Sometimes my mistakes don’t have major consequences. And sometimes the consequences are severe. The Atlanta Airport Incident was the result of a number of mistakes made over the course of a week-long trip, compounded to create a really bad situation.
I definitely won’t do that again. Because I am going to travel again. To the Caribbean, I hope. Possibly the Mexican Caribbean.
No matter what mistakes I’ve made on trips, no matter what mistakes I make when I travel in the future, I won’t stop traveling.
You don’t have to stop traveling either. You will make mistakes when you travel. You will have pain flares on the road. Some of those pain flares may result in a few hours’ inconvenience, others may wreck whole trips. But a wrecked trip doesn’t have to be the end of the world. Instead of thinking “crap, I wasted tons of money and I had a horrible flare and so I’m never leaving the house again!” try reframing the experience thusly: “Crap, I had a horrible flare on my last trip. What can I learn from the experience, so that the next time I travel I’m much less likely to have even a small flare? How can I change the way I travel so that I have more fun and less pain?”
So how would I do a Caribbean cruise differently to keep myself on my feet in the airport bathroom?
- Travel with a companion, if possible.
- Keep in mind that huge cruise ships are huge and plan accordingly:
a. Consider renting an ECV to use on board ship.
b. If I’m attending a conference, bring my own folding reclining chair to use during sessions.

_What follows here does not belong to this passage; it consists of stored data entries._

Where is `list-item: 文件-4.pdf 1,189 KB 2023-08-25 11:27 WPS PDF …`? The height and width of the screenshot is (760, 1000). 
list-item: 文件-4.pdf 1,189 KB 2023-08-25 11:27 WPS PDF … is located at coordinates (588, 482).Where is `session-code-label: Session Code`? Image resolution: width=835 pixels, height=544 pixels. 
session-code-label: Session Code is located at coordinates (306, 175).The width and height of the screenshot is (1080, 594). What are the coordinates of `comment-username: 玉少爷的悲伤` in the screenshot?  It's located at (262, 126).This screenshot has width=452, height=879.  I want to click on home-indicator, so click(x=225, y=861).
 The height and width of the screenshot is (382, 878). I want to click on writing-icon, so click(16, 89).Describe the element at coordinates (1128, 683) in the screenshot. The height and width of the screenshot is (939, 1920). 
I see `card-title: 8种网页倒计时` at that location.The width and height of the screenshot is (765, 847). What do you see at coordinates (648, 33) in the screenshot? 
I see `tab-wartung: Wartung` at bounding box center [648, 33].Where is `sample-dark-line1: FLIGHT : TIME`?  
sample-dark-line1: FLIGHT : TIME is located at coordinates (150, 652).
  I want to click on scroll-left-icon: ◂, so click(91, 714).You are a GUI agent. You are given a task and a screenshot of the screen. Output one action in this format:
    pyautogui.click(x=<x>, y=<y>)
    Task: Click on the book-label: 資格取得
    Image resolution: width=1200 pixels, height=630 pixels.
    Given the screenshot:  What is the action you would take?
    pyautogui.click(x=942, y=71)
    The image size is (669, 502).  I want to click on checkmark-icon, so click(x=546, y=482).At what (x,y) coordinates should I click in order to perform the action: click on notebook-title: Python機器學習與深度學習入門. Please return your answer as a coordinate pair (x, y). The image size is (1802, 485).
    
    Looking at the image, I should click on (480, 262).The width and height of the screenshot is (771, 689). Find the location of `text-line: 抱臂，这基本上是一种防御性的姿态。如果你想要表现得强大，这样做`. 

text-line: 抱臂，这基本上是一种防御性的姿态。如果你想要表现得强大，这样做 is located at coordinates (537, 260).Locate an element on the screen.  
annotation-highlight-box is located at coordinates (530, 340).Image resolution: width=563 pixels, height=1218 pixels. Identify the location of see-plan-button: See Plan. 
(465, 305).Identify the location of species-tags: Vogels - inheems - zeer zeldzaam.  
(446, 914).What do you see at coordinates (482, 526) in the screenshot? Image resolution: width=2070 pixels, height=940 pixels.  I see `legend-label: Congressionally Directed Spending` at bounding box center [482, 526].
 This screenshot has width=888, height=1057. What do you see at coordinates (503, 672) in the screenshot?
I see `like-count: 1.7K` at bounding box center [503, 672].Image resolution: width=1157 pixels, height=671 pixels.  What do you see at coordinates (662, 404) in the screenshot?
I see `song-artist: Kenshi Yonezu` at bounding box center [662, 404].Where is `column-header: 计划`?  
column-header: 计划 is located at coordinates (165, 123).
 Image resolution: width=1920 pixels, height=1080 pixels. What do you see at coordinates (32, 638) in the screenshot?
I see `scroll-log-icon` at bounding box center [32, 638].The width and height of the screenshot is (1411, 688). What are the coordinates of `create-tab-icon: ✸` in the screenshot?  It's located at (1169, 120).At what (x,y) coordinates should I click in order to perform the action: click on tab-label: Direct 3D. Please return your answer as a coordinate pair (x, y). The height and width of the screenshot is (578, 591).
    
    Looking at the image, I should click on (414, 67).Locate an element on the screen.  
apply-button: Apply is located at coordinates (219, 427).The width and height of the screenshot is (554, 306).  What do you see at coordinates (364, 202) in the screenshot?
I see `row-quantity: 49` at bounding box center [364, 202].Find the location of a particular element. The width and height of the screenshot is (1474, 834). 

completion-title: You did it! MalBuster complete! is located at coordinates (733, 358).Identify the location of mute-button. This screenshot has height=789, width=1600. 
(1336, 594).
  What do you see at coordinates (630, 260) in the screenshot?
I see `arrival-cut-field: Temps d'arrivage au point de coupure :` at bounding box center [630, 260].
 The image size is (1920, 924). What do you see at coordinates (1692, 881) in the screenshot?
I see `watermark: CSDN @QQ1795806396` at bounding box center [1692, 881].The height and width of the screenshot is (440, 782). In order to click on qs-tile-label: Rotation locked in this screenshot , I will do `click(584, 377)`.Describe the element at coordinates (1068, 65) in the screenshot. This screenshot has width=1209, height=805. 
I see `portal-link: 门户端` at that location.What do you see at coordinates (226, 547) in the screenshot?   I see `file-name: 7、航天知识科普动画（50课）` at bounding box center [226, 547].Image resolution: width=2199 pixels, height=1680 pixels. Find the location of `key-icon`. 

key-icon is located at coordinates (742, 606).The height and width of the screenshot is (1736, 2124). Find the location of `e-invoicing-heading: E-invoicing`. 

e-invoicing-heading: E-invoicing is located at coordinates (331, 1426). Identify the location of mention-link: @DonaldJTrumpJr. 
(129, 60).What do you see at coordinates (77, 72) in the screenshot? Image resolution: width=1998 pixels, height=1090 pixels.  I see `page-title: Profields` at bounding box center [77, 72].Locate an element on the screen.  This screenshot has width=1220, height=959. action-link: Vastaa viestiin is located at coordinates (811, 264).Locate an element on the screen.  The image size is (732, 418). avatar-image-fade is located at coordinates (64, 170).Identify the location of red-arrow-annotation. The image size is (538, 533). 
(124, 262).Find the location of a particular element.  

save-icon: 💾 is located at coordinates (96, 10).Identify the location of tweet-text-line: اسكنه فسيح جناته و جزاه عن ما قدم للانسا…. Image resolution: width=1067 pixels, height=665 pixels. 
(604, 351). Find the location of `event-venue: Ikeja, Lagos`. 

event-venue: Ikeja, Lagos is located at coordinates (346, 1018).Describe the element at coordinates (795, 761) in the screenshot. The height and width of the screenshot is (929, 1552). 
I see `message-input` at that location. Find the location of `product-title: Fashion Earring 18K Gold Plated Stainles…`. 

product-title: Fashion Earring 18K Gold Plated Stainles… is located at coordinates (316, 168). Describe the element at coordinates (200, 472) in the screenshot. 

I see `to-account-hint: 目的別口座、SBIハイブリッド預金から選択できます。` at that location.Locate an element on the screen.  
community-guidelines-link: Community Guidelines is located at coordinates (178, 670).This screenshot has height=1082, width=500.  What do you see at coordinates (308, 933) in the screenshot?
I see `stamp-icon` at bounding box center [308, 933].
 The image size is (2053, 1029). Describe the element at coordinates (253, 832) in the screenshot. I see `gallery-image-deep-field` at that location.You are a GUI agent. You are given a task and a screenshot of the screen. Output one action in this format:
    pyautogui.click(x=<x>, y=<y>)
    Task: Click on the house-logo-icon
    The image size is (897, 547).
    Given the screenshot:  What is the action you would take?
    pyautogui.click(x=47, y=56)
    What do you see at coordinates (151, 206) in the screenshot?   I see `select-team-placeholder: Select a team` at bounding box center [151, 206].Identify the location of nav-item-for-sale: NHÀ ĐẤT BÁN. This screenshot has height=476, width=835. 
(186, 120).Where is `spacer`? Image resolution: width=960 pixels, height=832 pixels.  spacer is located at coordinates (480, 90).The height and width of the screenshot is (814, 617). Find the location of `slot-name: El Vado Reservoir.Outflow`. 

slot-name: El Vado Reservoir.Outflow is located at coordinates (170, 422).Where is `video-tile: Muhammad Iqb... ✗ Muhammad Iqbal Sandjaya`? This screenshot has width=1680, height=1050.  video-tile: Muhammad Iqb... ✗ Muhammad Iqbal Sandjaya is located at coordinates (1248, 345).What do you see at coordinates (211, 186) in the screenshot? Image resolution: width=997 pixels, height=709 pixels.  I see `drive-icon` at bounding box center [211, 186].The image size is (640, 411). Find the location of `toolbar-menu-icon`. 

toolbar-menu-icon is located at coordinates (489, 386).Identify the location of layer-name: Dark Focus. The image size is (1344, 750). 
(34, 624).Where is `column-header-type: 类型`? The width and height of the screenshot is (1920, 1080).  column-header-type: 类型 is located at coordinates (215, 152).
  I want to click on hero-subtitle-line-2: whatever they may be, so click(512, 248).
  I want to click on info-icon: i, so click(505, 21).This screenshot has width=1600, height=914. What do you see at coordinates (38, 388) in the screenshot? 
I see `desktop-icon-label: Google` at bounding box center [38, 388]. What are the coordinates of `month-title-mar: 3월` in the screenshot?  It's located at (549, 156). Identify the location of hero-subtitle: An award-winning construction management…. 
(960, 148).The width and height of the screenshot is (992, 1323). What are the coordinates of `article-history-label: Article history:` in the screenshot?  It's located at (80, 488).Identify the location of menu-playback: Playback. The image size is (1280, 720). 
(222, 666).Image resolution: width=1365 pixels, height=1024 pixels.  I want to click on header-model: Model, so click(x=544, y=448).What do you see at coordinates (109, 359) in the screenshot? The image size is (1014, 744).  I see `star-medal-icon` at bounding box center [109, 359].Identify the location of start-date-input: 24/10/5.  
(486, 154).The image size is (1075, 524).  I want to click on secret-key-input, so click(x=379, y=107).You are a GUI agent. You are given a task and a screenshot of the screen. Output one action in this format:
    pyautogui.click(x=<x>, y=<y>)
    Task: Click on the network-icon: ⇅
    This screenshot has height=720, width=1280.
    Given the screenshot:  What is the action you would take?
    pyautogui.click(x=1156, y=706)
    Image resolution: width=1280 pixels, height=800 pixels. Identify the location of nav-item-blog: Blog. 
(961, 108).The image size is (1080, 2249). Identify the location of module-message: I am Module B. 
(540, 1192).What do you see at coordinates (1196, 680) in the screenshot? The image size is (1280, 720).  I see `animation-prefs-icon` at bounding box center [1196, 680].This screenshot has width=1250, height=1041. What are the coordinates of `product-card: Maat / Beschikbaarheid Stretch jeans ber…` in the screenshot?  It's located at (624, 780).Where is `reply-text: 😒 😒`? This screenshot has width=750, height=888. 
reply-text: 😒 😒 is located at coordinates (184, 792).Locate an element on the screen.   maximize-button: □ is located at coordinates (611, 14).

c. Plan my conference session attendance carefully, so as to limit walking back and forth across the ship.
- Request a special diet on board ship.
I don’t eat a typical American diet at home. I eat a lot of fresh raw fruits and vegetables, no fast food, minimal packaged food, and I don’t eat out very often. The cruise ship food had a huge negative impact on my health. I’ve since learned that I can request special foods, including much more raw fruits and veggies than are typically available in the buffets and dining rooms.
- Spend a full day and night at the disembarkation city after the cruise.
Most big-ship cruises steam into port at the crack of dawn and passengers are shuffled off ASAP so that the ship can be turned for the next crowd of passengers. I was off the ship in Florida before 10 a.m., but my flight didn’t leave until midafternoon. So I was exhausted, and had several hours to kill with no place to put my bags and no place to lie down. So I rented a lounge chair on the beach and got myself a nice sunburn. I got up and got a “meal” at a convenience store sometime around noon.
Bad calls all ’round. I’d’ve done much, much better if I’d gotten a room at a motel and crashed for the night, then flown out the next day.